Only the lines from the one containing "Свет (235, 90)" through the one containing "[Menu] (508, 90)" should be printed, exactly as they appear below, with both ends included.

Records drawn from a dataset
- Opening Delimiter -

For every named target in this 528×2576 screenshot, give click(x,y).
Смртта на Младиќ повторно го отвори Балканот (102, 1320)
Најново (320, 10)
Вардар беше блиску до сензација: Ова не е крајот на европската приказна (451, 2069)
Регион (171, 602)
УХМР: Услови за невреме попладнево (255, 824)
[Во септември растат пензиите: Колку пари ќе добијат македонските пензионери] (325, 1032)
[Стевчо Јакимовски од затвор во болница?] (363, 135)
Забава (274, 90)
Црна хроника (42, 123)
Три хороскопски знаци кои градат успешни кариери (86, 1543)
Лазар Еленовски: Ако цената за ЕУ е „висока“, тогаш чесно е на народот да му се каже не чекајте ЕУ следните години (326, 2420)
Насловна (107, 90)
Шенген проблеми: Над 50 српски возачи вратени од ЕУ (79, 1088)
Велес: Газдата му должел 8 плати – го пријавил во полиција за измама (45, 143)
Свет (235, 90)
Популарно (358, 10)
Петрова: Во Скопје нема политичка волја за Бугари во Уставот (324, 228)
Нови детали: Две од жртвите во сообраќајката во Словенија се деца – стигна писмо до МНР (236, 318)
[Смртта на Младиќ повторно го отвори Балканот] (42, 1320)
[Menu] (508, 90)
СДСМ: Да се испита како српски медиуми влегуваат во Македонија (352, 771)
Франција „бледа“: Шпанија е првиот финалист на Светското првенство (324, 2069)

- Closing Delimiter -

Answer:
Свет (235, 90)
Популарно (358, 10)
Петрова: Во Скопје нема политичка волја за Бугари во Уставот (324, 228)
Нови детали: Две од жртвите во сообраќајката во Словенија се деца – стигна писмо до МНР (236, 318)
[Смртта на Младиќ повторно го отвори Балканот] (42, 1320)
[Menu] (508, 90)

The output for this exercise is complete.